Field Notes/RAG Pipelines

RAG Pipelines

Retrieval-Augmented Generation - how to ground LLMs in your enterprise data.

2026-04-05

What is RAG?

Retrieval-Augmented Generation (RAG) is a technique that combines information retrieval with text generation. Instead of relying solely on what a language model has memorized during training, RAG retrieves relevant documents at inference time and uses them as context for generating responses.

Why RAG Exists

LLMs have two fundamental limitations: they hallucinate (generate plausible but incorrect information) and their knowledge is frozen at training time. RAG addresses both by grounding the model's responses in actual retrieved data.

How RAG Works

1. Indexing Phase

Documents are split into chunks, converted to embeddings via an embedding model, and stored in a vector database.

2. Retrieval Phase

When a query comes in, it's embedded using the same model. The vector database returns the most similar document chunks (typically using cosine similarity or approximate nearest neighbor search).

3. Generation Phase

The retrieved chunks are inserted into the LLM's prompt as context, and the model generates an answer grounded in that context.

Key Design Decisions

Chunking Strategy: How you split documents matters enormously. Too small and you lose context. Too large and you dilute relevance. Common approaches include fixed-size chunks with overlap, semantic chunking, and recursive splitting.
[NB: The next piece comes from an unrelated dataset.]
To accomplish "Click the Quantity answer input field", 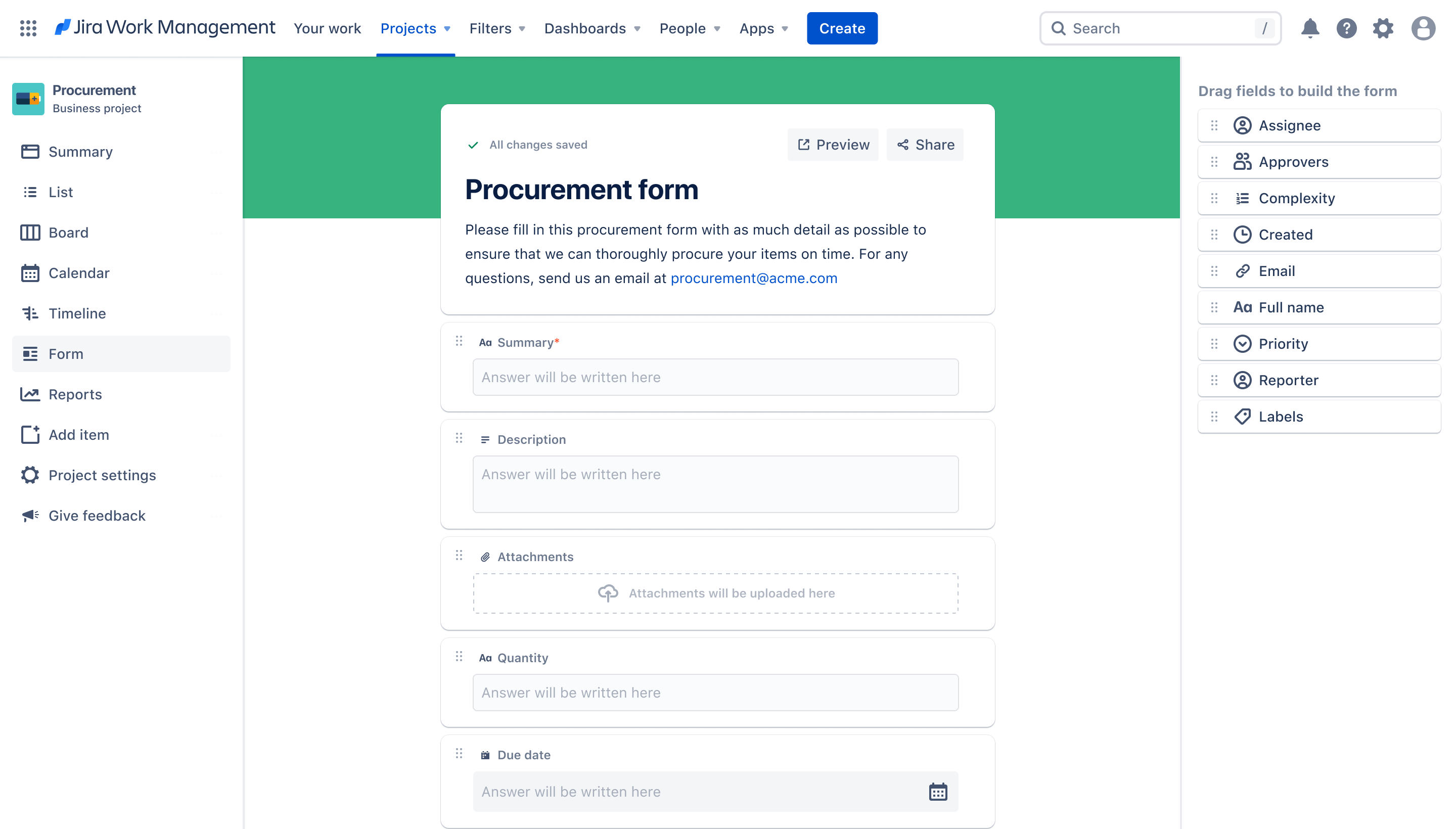I will [x=715, y=692].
Embedding Model: The quality of retrieval depends on the embedding model. Options range from open-source (e5, bge) to commercial (OpenAI, Cohere). The choice affects both accuracy and latency.
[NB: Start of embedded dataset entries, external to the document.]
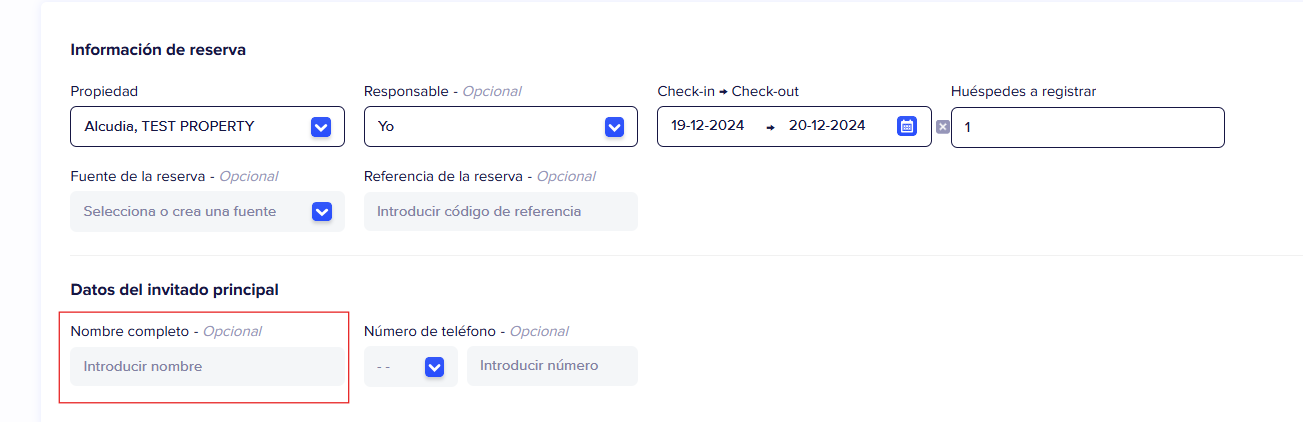Image resolution: width=1303 pixels, height=422 pixels.
Task: Click the Fuente de la reserva chevron
Action: (x=321, y=211)
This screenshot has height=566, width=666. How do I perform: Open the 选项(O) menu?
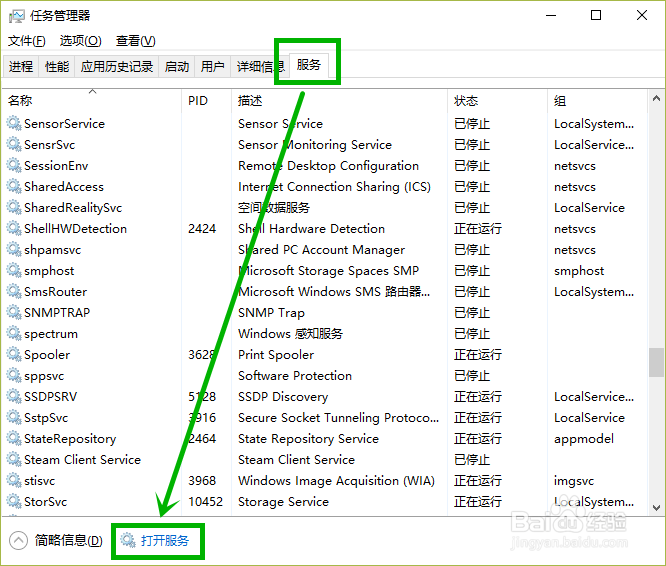80,41
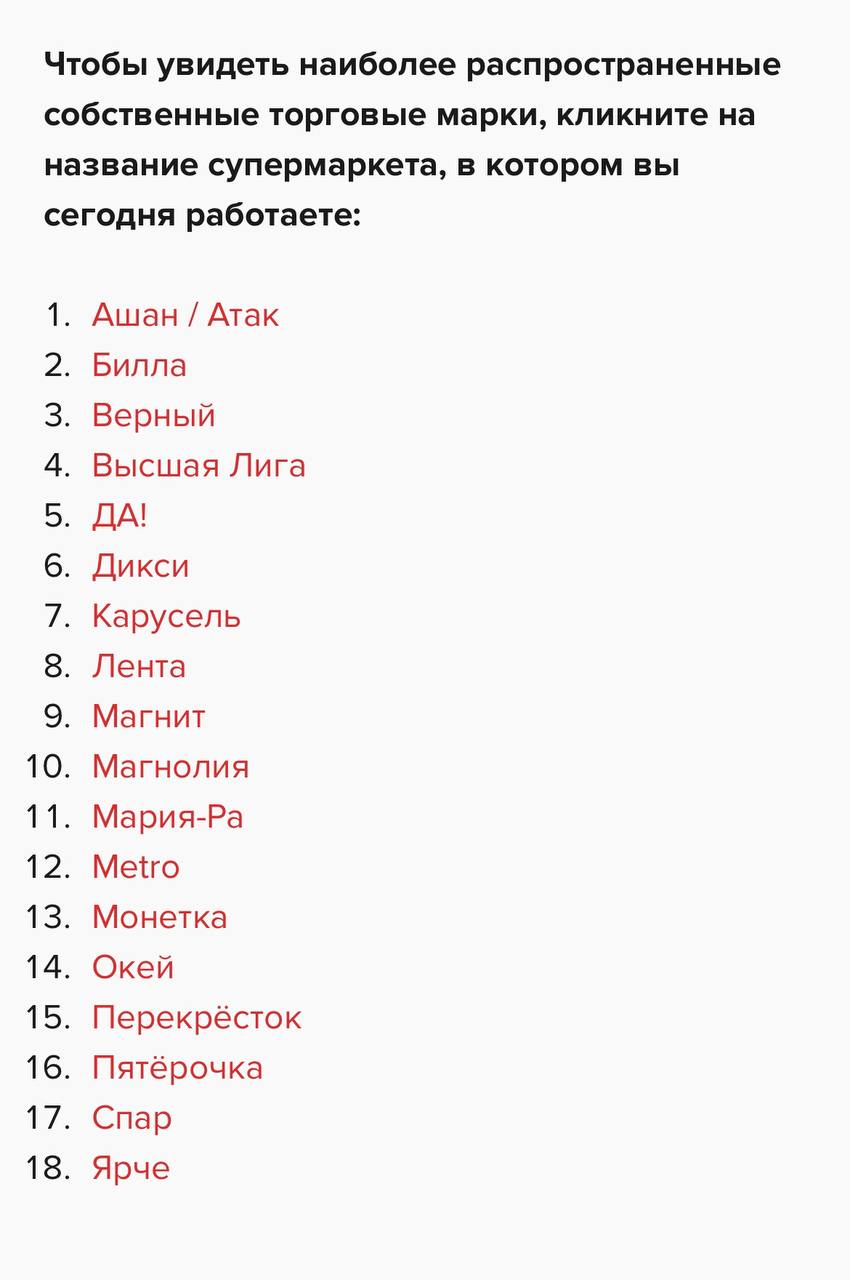Open the Высшая Лига link
This screenshot has height=1280, width=850.
tap(198, 466)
Vector Database: Purpose-built stores (Pinecone, Weaviate, Qdrant) vs. extensions on existing databases (pgvector, Teradata VectorStore). The right choice depends on scale, existing infrastructure, and operational complexity.

Reranking: A two-stage retrieval where initial results from vector search are reranked by a cross-encoder model for higher precision.

Advanced Patterns

  • Hybrid Search: Combining vector similarity with keyword search (BM25) for better recall
  • Query Decomposition: Breaking complex queries into sub-queries for more targeted retrieval
  • Self-RAG: The model decides when it needs retrieval vs. when it can answer directly
  • Agentic RAG: Using AI agents to iteratively retrieve, reason, and refine answers

Production Considerations

In enterprise deployments, RAG systems need evaluation frameworks (measuring retrieval precision, answer faithfulness), guardrails for sensitive data, access control on retrieved documents, and monitoring for drift in retrieval quality over time.